October 08, 2003|By Gregory Kane

THOSE STATES' rights folks are back again, and this time they may have a legitimate bone to pick.

The auditorium at Archbishop Spalding High School in Severn was nearly filled Friday night with people who had come to hear the man who may be the hero of the latest states' rights movement: Judge Roy Moore, chief justice of the Alabama Supreme Court.

Moore gained notoriety in the eyes of some and adoration from others this year during a dispute over a granite monument with the Ten Commandments written on it that he had installed in the rotunda of the Alabama Judicial Building. People who sincerely - but wrongly - believe the First Amendment forbids such things raised a ruckus. A federal judge ordered Moore to have the monument - which weighed more than 5,000 pounds - removed from the rotunda.

That judge must not have read the First Amendment closely. It says, "Congress shall make no law respecting an establishment of religion, or prohibiting the free exercise thereof." Moore is not the Congress, and what he did sure didn't rise to the level of either preventing the free exercise of anyone's religion or establishing one. That and some much-ignored, rarely heeded but nonetheless important wording down in the 10th Amendment regarding states having rights not delegated to the federal government led Moore to believe he was on solid ground, ethically and legally, in defying the order.

Moore feels he has some history backing him up as well. After he was introduced to a rousing standing ovation, the judge went into some of that history. What went on in Alabama isn't about the separation of church and state, establishing religion or even the Ten Commandments, Moore said. It's about whether states have the right to acknowledge God. And the Founding Fathers did it constantly.

Here's Moore quoting some guy named George Washington, hailed as the father of our country in previous eras but today just another dead white guy to all too many Americans:

"Whereas it is the duty of all nations to acknowledge the providence of Almighty God ... " That was the beginning of a speech Washington made to Congress in October 1789. Then Moore quoted Harry Truman, the president who made the tough but correct decision to use atomic bombs against Japan in World War II and who later desegregated the military:

"We believe that all men are created equal because they are created in the image of God. From this faith we shall not be moved."

Moore repeated it a dozen times if he repeated it once: States do have a right to acknowledge God. That was his theme earlier in the day, at a Pasadena news conference sponsored by the Institute on the Constitution, whose members also invited Moore to speak.

"Acknowledgment of God is not prohibited by the First Amendment," Moore said. "It's the very purpose of the First Amendment."

Lest anyone harbor the notion that Moore is just some ignorant 'Bama rube who's spent way too much time in the Bible Belt, it behooves me to point out that there have been Supreme Court justices who agreed with him. In the 1962 Engel vs.
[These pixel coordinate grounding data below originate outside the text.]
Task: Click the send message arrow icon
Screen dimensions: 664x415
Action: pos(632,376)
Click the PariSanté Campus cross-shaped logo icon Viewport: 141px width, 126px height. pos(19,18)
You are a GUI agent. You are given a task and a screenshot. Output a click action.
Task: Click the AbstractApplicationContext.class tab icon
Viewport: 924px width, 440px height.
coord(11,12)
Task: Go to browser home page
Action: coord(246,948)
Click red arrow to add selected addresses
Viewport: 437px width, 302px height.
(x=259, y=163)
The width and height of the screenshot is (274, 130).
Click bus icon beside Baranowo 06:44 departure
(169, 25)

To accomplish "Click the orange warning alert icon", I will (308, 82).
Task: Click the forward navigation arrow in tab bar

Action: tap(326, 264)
Vitale case, Justice Potter Stewart noted in his lone dissent that previous courts - and the one he sat on - had completely misinterpreted the meaning of the First Amendment.

The Oxford Guide to Supreme Court Decisions paraphrased Potter's legal thinking this way: The "government cannot coerce one's religious beliefs because the Free Exercise Clause was preeminent, and the Establishment Clause simply forbids governmental establishment of an official church."
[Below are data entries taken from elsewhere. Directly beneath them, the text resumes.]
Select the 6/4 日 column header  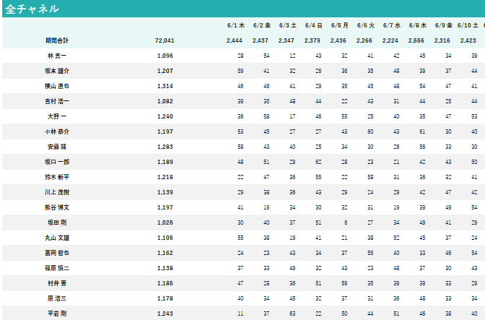tap(314, 25)
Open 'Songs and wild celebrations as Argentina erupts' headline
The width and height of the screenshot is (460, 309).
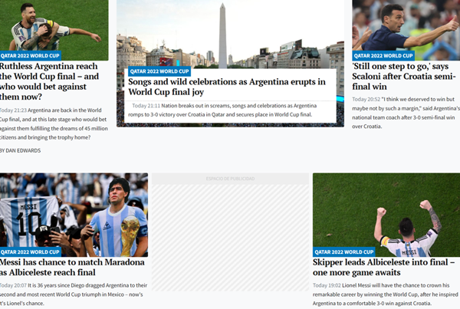point(226,87)

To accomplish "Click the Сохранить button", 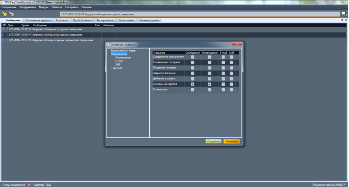I will (x=214, y=141).
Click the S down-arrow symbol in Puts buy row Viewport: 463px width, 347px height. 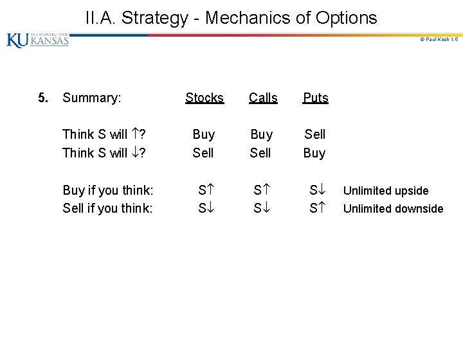[317, 190]
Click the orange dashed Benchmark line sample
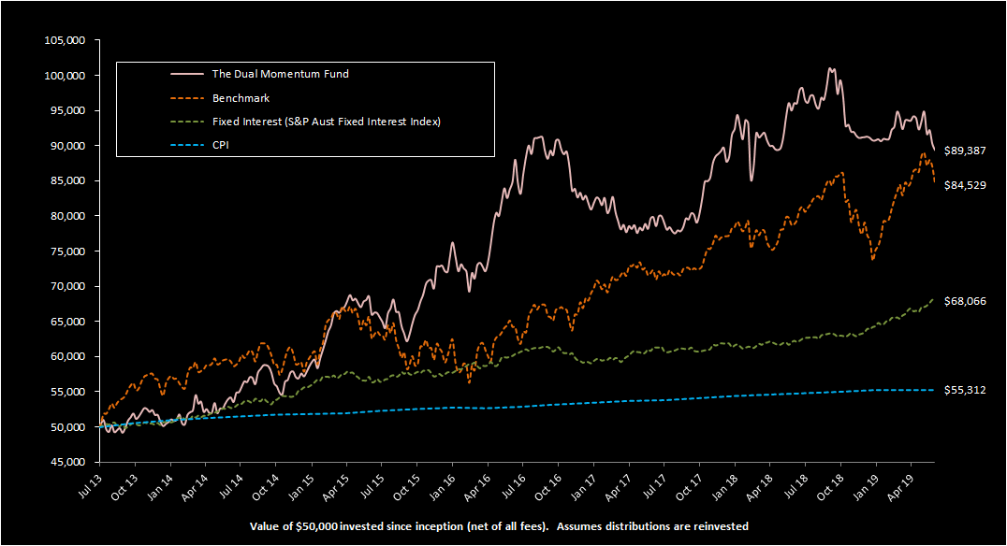This screenshot has width=1007, height=546. [x=187, y=97]
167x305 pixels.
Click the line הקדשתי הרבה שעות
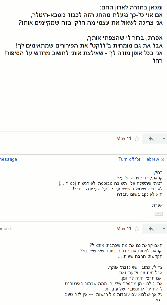[140, 256]
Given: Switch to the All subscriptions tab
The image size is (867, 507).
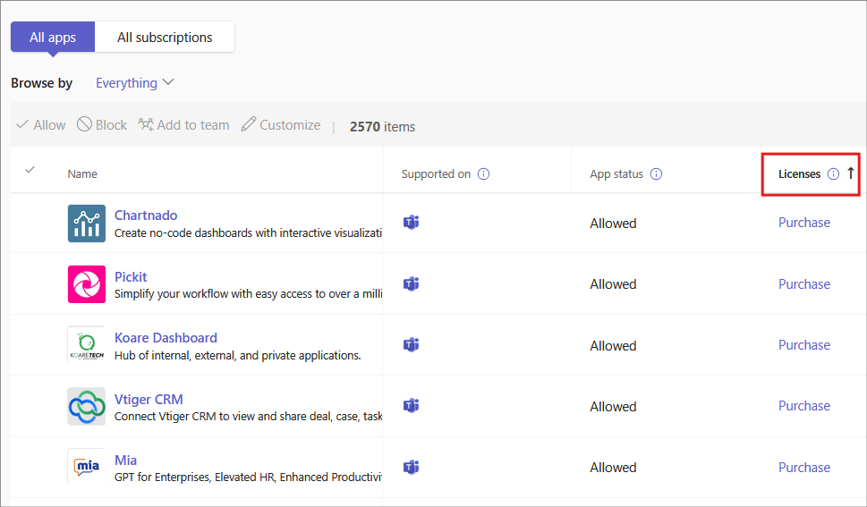Looking at the screenshot, I should click(165, 38).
Twenty-three years later, William Rehnquist, in his pre-chief justice days, said in his dissent in Wallace vs. Jaffree that "the Constitution does not impose a `wall of separation' between church and state." According to the Oxford Guide, after an extended analysis of the intent of the framers of the First Amendment, Rehnquist concluded that the establishment clause merely forbids state establishment of a national church or preference of one sect over others and most certainly does not require a state to be neutral between religion and "irreligion."
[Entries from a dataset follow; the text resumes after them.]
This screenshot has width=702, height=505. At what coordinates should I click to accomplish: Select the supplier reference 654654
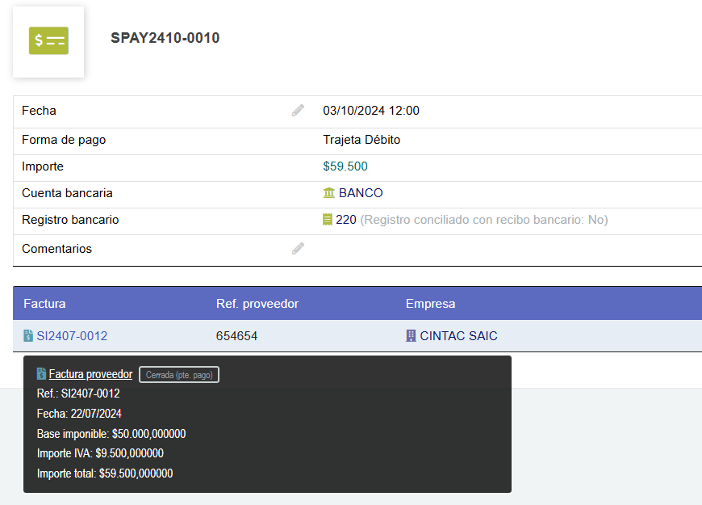[236, 334]
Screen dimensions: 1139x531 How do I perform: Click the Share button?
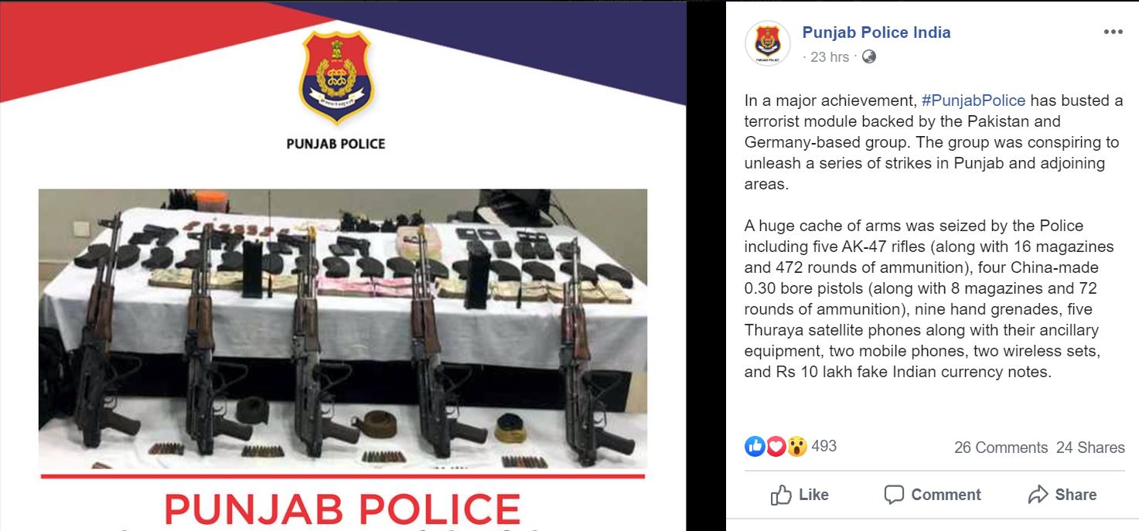1062,495
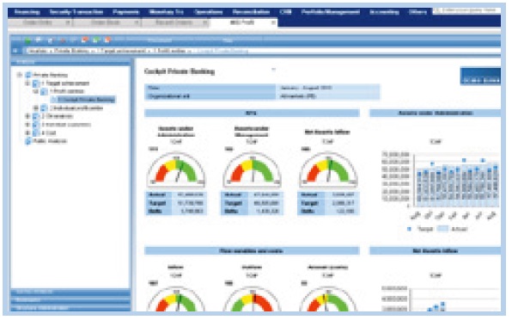Screen dimensions: 512x320
Task: Expand the 4 Cost tree node
Action: coord(27,133)

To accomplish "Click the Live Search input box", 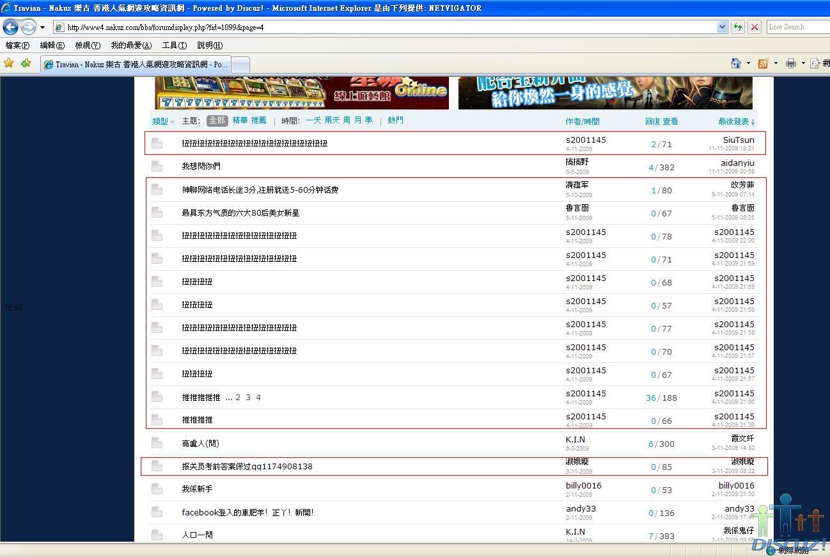I will [797, 27].
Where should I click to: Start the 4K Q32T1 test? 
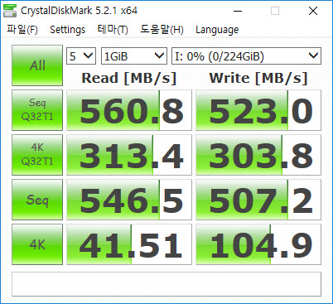pos(37,155)
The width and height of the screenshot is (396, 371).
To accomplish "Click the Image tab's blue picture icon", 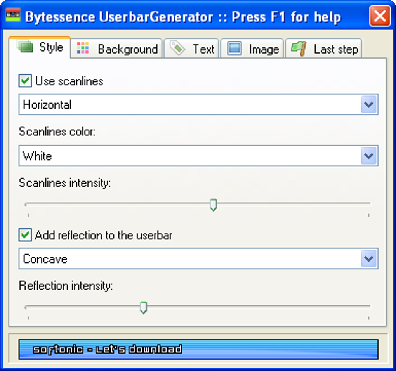I will 234,49.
Moore knows all this stuff. He quoted from memory passages of the Declaration of Independence, the Constitution, several court decisions, Bible passages and the Rev. Martin Luther King Jr.'s "Letter from Birmingham Jail" to support his position. Folks can loathe Judge Roy Moore or love him, but no one should believe that we're dealing with some backwoods hick. He is - and will be - a force to be reckoned with for years to come.